Birgitte SB wrote:
--- On Sun, 5/18/08, Todd Allen toddmallen@gmail.com wrote:
From: Todd Allen toddmallen@gmail.com Subject: Re: [Foundation-l] Fwd: [WL-News] Wikimedia Foundation in danger of losing immunity under the Communications Decency Act To: "Wikimedia Foundation Mailing List" foundation-l@lists.wikimedia.org Date: Sunday, May 18, 2008, 4:44 PM On Sun, May 18, 2008 at 12:58 PM, Mike Godwin mgodwin@wikimedia.org wrote:
Todd Allen writes:
I agree that not all legal concerns can be
discussed publicly, and
have made that point myself. And if the Foundation
believes that there
is a legal concern, it can certainly OFFICE the
article in question.
My belief is that OFFICE removals should be very rare,
and that OFFICE
edits should be practically nonexistent.
On that, I would agree. However, when it -is- WMF taking an official action, it should be clearly marked as such. If it is not, it should be made absolutely, 100% clear that this is "Mike Godwin, the editor" not "Mike Godwin, the WMF representative" putting forth the position. What should be studiously avoided (ESPECIALLY in cases where the material at issue is critical of WMF) is some grey area between the two.

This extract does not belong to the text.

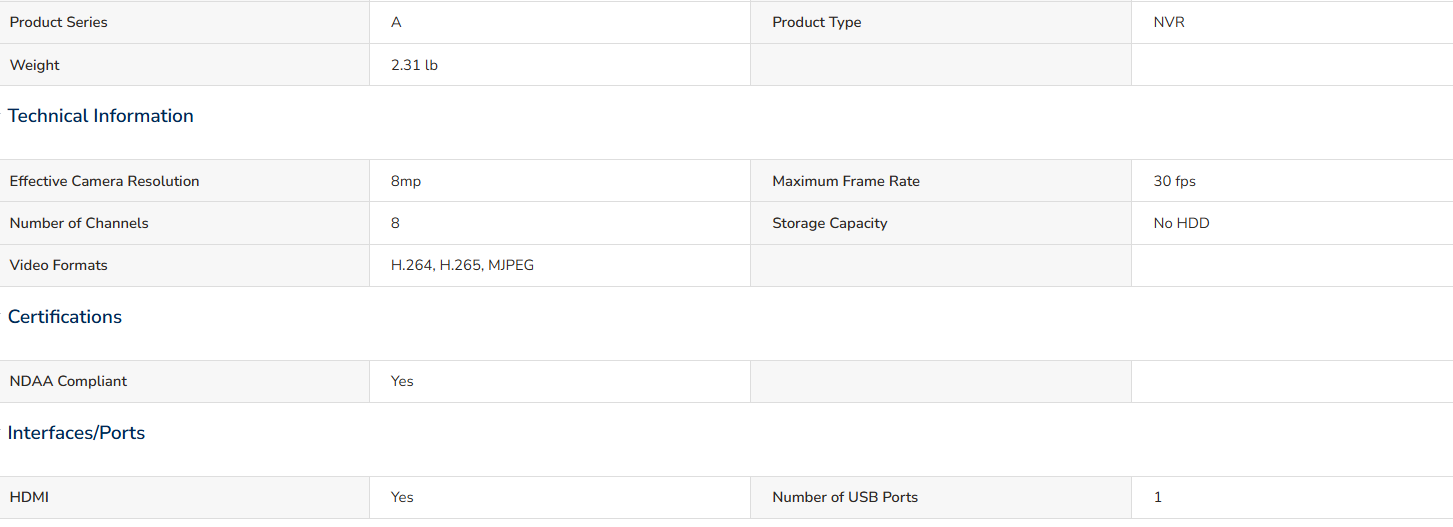
Task: Click the Number of Channels label
Action: click(79, 223)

I don't see the issue here. If you are approached as an administrator and asked to delete something and given information about why this is recommended it is clearly a request. To be completely clear, I have been approached about such a thing in past (i.e. before Mike Godwin). There was no doubt in my mind that I was expected to use my judgment as an administrator and uphold the trust of my community and not follow advice I believed to based on grounds the community would dismiss even if they could not all be given access to the necessary info.
After all it is not like WMF doesn't have access to the database if they must remove something. If they are asking an admin it is a recommendation, no grey area about it.
Quite so. If anyone asks you to help with something they could accomplish just as well without you, it's entirely your decision whether or not to assist. "I'm not comfortable participating, ask someone else" is totally fine as an answer.